Work item
Each of the lines below must be restated exactly.

━━━ Data shown

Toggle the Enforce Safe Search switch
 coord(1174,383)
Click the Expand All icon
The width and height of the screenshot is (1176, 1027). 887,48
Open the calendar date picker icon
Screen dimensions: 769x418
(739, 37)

━━━━━━

Exercise response
Toggle the Enforce Safe Search switch
 coord(1174,383)
Click the Expand All icon
The width and height of the screenshot is (1176, 1027). 887,48
Open the calendar date picker icon
Screen dimensions: 769x418
(739, 37)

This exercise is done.